§ **Written request**
Show each line of the records below that contains the word "size", copied in full.

◆ ◆ ◆ ◆ ◆ ◆ ◆

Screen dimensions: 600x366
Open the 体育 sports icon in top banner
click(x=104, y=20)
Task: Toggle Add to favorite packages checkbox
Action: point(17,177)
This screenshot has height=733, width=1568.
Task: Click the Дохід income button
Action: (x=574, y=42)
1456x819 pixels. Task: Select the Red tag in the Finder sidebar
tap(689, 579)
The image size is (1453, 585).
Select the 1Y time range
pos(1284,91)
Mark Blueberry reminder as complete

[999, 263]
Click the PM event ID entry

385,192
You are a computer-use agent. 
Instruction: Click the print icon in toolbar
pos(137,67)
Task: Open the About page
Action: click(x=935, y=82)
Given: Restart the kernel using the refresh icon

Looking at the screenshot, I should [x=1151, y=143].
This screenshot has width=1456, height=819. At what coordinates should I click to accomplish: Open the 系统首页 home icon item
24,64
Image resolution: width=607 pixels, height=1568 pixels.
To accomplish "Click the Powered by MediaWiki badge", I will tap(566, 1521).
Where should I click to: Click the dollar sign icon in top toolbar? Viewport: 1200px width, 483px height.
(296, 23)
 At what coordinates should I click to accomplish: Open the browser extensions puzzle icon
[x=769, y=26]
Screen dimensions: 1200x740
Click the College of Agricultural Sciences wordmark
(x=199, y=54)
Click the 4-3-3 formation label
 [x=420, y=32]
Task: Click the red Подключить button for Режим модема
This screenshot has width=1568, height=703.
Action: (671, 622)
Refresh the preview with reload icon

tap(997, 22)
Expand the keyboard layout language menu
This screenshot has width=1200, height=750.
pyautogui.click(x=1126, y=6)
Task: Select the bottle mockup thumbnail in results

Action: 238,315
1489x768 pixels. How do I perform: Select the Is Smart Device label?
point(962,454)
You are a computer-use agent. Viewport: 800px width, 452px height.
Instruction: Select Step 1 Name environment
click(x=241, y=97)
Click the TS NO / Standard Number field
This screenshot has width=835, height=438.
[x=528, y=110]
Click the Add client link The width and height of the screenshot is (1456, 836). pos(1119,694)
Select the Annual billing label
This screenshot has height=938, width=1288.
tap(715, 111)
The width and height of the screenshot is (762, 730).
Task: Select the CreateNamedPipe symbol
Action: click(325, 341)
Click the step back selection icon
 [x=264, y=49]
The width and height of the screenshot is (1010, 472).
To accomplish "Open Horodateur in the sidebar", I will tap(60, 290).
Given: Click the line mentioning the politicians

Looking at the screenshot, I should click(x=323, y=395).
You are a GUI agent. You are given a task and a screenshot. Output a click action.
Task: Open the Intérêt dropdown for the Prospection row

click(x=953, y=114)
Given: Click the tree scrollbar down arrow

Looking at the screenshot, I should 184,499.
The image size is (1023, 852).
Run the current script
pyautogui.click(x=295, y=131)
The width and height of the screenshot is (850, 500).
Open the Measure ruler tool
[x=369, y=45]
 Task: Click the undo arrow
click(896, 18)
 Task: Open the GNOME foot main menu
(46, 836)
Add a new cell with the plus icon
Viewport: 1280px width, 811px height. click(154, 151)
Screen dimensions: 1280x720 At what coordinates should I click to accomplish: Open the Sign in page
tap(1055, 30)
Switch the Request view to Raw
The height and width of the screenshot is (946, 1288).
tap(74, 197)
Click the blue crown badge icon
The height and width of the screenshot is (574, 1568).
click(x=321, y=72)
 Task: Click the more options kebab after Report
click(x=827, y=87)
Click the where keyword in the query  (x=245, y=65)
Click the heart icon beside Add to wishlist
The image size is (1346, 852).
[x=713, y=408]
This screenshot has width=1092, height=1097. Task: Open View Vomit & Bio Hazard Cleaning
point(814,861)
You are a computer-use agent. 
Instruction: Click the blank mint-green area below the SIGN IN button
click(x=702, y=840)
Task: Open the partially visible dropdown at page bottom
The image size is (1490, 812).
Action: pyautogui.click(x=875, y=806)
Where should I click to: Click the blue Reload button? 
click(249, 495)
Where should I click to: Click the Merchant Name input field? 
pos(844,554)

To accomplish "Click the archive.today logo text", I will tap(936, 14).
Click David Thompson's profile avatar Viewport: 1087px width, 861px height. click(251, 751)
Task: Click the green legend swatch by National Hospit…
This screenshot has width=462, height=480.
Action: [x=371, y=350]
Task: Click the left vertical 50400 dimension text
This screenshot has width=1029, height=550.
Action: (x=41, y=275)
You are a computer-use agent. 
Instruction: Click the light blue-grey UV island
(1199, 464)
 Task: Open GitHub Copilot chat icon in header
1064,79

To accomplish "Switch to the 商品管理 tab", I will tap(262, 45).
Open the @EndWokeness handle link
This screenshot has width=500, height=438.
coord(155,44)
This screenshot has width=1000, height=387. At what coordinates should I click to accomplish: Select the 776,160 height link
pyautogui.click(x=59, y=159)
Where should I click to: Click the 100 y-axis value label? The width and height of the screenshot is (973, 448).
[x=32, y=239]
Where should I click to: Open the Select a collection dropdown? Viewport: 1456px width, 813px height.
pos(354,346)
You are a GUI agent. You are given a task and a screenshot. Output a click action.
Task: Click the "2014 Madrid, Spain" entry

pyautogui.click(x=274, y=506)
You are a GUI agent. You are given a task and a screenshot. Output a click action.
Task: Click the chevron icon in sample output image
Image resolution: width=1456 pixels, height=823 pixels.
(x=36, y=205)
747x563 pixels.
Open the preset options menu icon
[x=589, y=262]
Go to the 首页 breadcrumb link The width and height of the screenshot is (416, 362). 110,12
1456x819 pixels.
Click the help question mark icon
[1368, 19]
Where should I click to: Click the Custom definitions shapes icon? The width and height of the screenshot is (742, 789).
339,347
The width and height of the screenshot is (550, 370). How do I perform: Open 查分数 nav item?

◆ ◆ ◆ ◆ ◆ ◆ ◆

§ **Solved problem**
The image size is (1453, 585).
The image size is (1023, 852).
The image size is (1346, 852).
The image size is (1490, 812).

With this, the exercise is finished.